Similar to caloric excess, fasting has been linked to steatosis in nonadipose tissues as triglycerides are mobilized from fat depots and metabolism switches from the utilization of glucose to free fatty acids. Steatosis in the heart and liver has been demonstrated in both animal models and humans subjected to fasting and lesser degrees of caloric restriction (17, 19, 38). Fasting upregulates cardiac peroxisome proliferator-activated receptor alpha (PPARα), a key regulator of myocardial energetics and mitochondrial function in normal animals. Mice lacking PPARα (−/−) develop massive lipid accumulation in nonadipose tissues in response to either high fat diets or fasting, indicating the importance of PPAR signaling pathways in protecting organs from excess steatosis (19). Leptin, which induces PPARα (41) and protects the heart from high-fat diets, has not been similarly investigated during caloric deprivation in the setting of clinically relevant obesity.

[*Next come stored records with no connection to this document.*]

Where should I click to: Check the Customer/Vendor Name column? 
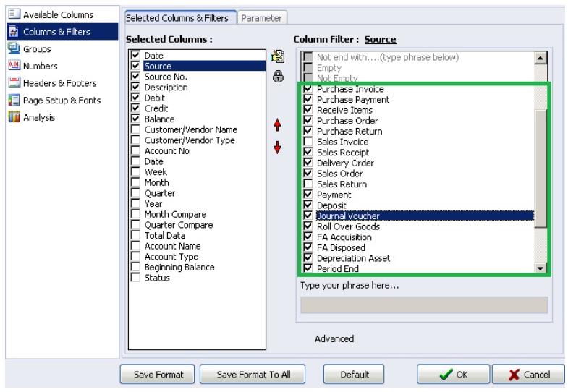point(135,129)
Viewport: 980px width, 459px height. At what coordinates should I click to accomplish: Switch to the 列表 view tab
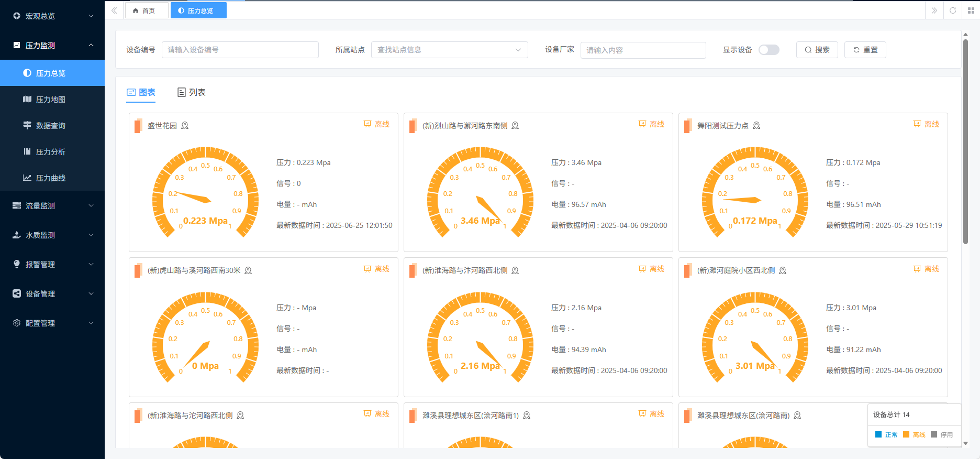coord(192,92)
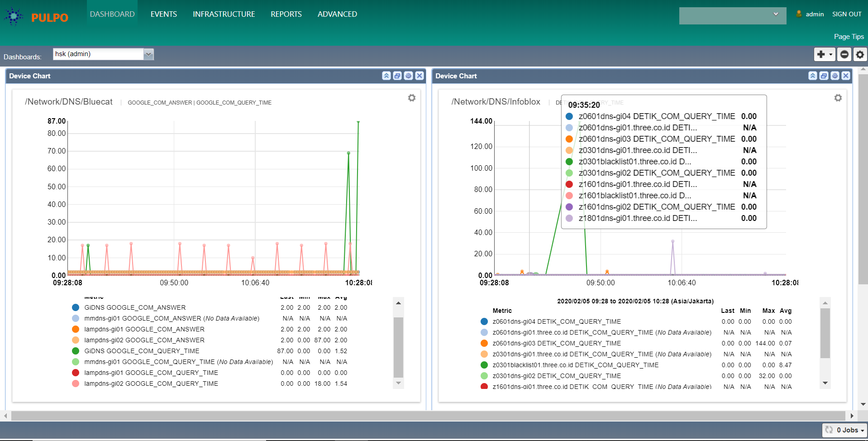Open the EVENTS menu tab

pos(163,14)
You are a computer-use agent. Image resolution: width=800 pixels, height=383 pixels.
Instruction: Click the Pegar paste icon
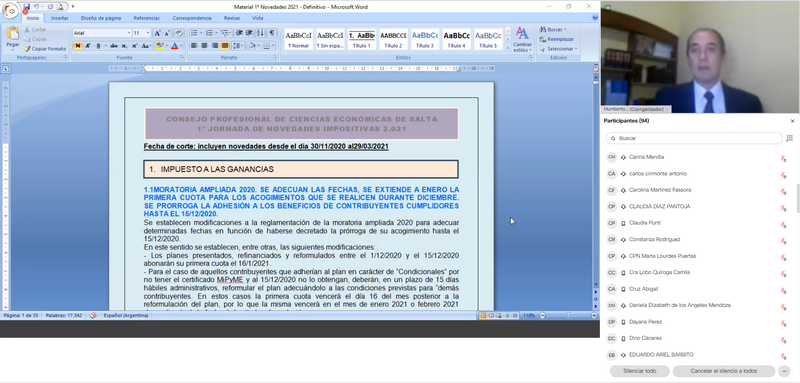(13, 34)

Here, the cardioprotective effects of leptin were examined during calorie restriction (CR) using electron microscopy, quantitative measures of myocardial lipid content, mitochondrial coupling studies, and global myocardial expression profiling. CR consisted of pair feeding with leptin-repleted animals, a milder form of lipotoxic stress than true fasting. We hypothesized that despite restoration of normal weight, CR in the absence of leptin would fail to reverse the cardiac steatosis of the ob/ob mouse phenotype. (3). In contrast to leptin repletion (LR), which restored the hearts of ob/ob mice to the wild-type (WT) state, CR with equivalent weight loss did not normalize cardiac steatosis and further dysregulated gene expression with induction of some PPARα target genes despite suppression of PPARα. Gene set enrichment analysis (GSEA) identified glycerolipid/free fatty acid (GL/FFA) cycling, a so-called futile metabolic pathway involved in thermogenesis, as a leptin-regulated, antisteatotic network in the heart.
We studied 6-mo-old ob/ob mice with C57BL/6J background, as previously described (2) and age-matched C57BL/6J WT controls. Weight loss was induced in ob/ob mice for 4 wk by either LR or CR and compared with WT and ob/ob controls fed ad libitum. Echocardiography was performed at 4 wk (see Supplemental Methods for details).1 The Institutional Animal Care and Use Committee of The Johns Hopkins University School of Medicine approved all protocols and experimental procedures.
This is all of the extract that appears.